***** Extracted entries *****
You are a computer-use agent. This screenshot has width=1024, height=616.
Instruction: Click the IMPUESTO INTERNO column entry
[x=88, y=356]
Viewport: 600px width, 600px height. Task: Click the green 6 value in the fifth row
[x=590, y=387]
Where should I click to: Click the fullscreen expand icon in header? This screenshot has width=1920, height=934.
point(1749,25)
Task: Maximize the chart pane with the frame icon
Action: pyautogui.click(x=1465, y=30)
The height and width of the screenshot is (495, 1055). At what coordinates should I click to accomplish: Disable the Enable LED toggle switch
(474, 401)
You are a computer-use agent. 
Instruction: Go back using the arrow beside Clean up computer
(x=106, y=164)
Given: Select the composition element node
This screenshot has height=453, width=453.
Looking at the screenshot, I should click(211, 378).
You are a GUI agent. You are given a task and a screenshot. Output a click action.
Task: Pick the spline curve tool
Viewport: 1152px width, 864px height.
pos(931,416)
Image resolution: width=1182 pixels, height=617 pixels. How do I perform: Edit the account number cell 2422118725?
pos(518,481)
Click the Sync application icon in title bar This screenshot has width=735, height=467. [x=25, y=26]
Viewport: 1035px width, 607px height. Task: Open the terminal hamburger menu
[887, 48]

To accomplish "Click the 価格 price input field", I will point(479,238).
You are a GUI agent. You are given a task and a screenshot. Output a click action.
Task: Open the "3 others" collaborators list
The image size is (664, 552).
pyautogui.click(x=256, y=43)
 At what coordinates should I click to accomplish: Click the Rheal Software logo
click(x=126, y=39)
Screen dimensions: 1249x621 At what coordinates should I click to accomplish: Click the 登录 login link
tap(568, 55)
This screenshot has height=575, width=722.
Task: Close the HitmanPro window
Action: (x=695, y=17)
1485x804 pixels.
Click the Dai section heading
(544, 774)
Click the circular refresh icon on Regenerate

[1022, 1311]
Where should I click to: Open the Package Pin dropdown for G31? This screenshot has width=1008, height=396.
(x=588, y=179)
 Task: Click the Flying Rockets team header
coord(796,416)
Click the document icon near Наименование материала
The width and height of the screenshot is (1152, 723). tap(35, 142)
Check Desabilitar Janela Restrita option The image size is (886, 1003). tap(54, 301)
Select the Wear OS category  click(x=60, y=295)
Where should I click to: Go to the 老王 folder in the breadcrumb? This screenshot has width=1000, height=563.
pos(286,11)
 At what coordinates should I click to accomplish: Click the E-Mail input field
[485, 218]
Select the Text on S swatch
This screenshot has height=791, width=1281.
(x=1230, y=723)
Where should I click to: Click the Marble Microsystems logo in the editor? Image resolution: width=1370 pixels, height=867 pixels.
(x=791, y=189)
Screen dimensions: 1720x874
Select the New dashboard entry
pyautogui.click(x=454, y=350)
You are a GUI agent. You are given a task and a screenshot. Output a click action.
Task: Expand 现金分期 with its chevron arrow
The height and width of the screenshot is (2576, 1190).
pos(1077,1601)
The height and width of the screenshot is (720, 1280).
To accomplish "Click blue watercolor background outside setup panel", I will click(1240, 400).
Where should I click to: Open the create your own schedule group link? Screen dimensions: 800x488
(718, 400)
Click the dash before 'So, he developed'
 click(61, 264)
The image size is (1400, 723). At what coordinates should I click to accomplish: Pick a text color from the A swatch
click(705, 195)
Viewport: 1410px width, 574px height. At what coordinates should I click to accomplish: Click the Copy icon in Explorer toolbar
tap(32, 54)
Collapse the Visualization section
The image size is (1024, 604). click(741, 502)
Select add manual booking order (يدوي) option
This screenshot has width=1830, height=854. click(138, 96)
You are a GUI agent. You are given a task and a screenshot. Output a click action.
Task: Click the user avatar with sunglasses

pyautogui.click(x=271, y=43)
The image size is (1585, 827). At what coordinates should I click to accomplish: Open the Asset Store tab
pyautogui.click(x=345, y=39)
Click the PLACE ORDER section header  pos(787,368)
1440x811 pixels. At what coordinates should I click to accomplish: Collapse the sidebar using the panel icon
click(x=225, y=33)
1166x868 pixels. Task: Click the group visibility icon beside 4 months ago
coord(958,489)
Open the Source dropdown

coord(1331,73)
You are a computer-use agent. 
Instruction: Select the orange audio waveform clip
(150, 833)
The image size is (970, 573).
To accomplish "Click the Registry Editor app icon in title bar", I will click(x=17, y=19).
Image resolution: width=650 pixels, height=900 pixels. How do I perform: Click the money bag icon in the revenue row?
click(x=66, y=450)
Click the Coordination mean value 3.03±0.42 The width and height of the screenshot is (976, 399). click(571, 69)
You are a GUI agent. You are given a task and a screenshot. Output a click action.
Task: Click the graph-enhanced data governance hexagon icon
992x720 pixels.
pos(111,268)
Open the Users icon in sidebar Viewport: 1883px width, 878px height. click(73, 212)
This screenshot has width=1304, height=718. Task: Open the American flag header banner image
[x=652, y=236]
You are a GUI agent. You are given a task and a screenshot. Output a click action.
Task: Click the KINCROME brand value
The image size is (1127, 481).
*****
Every entry needs to be written out again, exactly as given.

You are a computer-use agent. This screenshot has width=1024, height=616.
Instruction: Click the IMPUESTO INTERNO column entry
[x=88, y=356]
Viewport: 600px width, 600px height. Task: Click the green 6 value in the fifth row
[x=590, y=387]
Where should I click to: Click the fullscreen expand icon in header? This screenshot has width=1920, height=934.
point(1749,25)
Task: Maximize the chart pane with the frame icon
Action: pyautogui.click(x=1465, y=30)
The height and width of the screenshot is (495, 1055). At what coordinates should I click to accomplish: Disable the Enable LED toggle switch
(474, 401)
You are a computer-use agent. 
Instruction: Go back using the arrow beside Clean up computer
(x=106, y=164)
Given: Select the composition element node
This screenshot has height=453, width=453.
Looking at the screenshot, I should click(211, 378).
You are a GUI agent. You are given a task and a screenshot. Output a click action.
Task: Pick the spline curve tool
Viewport: 1152px width, 864px height.
pos(931,416)
Image resolution: width=1182 pixels, height=617 pixels. How do I perform: Edit the account number cell 2422118725?
pos(518,481)
Click the Sync application icon in title bar This screenshot has width=735, height=467. [x=25, y=26]
Viewport: 1035px width, 607px height. Task: Open the terminal hamburger menu
[887, 48]

To accomplish "Click the 価格 price input field", I will point(479,238).
You are a GUI agent. You are given a task and a screenshot. Output a click action.
Task: Open the "3 others" collaborators list
The image size is (664, 552).
pyautogui.click(x=256, y=43)
 At what coordinates should I click to accomplish: Click the Rheal Software logo
click(x=126, y=39)
Screen dimensions: 1249x621 At what coordinates should I click to accomplish: Click the 登录 login link
tap(568, 55)
This screenshot has height=575, width=722.
Task: Close the HitmanPro window
Action: (x=695, y=17)
1485x804 pixels.
Click the Dai section heading
(544, 774)
Click the circular refresh icon on Regenerate

[1022, 1311]
Where should I click to: Open the Package Pin dropdown for G31? This screenshot has width=1008, height=396.
(x=588, y=179)
 Task: Click the Flying Rockets team header
coord(796,416)
Click the document icon near Наименование материала
The width and height of the screenshot is (1152, 723). tap(35, 142)
Check Desabilitar Janela Restrita option The image size is (886, 1003). tap(54, 301)
Select the Wear OS category  click(x=60, y=295)
Where should I click to: Go to the 老王 folder in the breadcrumb? This screenshot has width=1000, height=563.
pos(286,11)
 At what coordinates should I click to accomplish: Click the E-Mail input field
[485, 218]
Select the Text on S swatch
This screenshot has height=791, width=1281.
(x=1230, y=723)
Where should I click to: Click the Marble Microsystems logo in the editor? Image resolution: width=1370 pixels, height=867 pixels.
(x=791, y=189)
Screen dimensions: 1720x874
Select the New dashboard entry
pyautogui.click(x=454, y=350)
You are a GUI agent. You are given a task and a screenshot. Output a click action.
Task: Expand 现金分期 with its chevron arrow
The height and width of the screenshot is (2576, 1190).
pos(1077,1601)
The height and width of the screenshot is (720, 1280).
To accomplish "Click blue watercolor background outside setup panel", I will click(1240, 400).
Where should I click to: Open the create your own schedule group link? Screen dimensions: 800x488
(718, 400)
Click the dash before 'So, he developed'
 click(61, 264)
The image size is (1400, 723). At what coordinates should I click to accomplish: Pick a text color from the A swatch
click(705, 195)
Viewport: 1410px width, 574px height. At what coordinates should I click to accomplish: Click the Copy icon in Explorer toolbar
tap(32, 54)
Collapse the Visualization section
The image size is (1024, 604). click(741, 502)
Select add manual booking order (يدوي) option
This screenshot has width=1830, height=854. click(138, 96)
You are a GUI agent. You are given a task and a screenshot. Output a click action.
Task: Click the user avatar with sunglasses

pyautogui.click(x=271, y=43)
The image size is (1585, 827). At what coordinates should I click to accomplish: Open the Asset Store tab
pyautogui.click(x=345, y=39)
Click the PLACE ORDER section header  pos(787,368)
1440x811 pixels. At what coordinates should I click to accomplish: Collapse the sidebar using the panel icon
click(x=225, y=33)
1166x868 pixels. Task: Click the group visibility icon beside 4 months ago
coord(958,489)
Open the Source dropdown

coord(1331,73)
You are a computer-use agent. 
Instruction: Select the orange audio waveform clip
(150, 833)
The image size is (970, 573).
To accomplish "Click the Registry Editor app icon in title bar", I will click(x=17, y=19).
Image resolution: width=650 pixels, height=900 pixels. How do I perform: Click the money bag icon in the revenue row?
click(x=66, y=450)
Click the Coordination mean value 3.03±0.42 The width and height of the screenshot is (976, 399). click(571, 69)
You are a GUI agent. You are given a task and a screenshot. Output a click action.
Task: Click the graph-enhanced data governance hexagon icon
992x720 pixels.
pos(111,268)
Open the Users icon in sidebar Viewport: 1883px width, 878px height. click(73, 212)
This screenshot has width=1304, height=718. Task: Open the American flag header banner image
[x=652, y=236]
You are a GUI agent. You are given a task and a screenshot. Output a click action.
Task: Click the KINCROME brand value
The image size is (1127, 481).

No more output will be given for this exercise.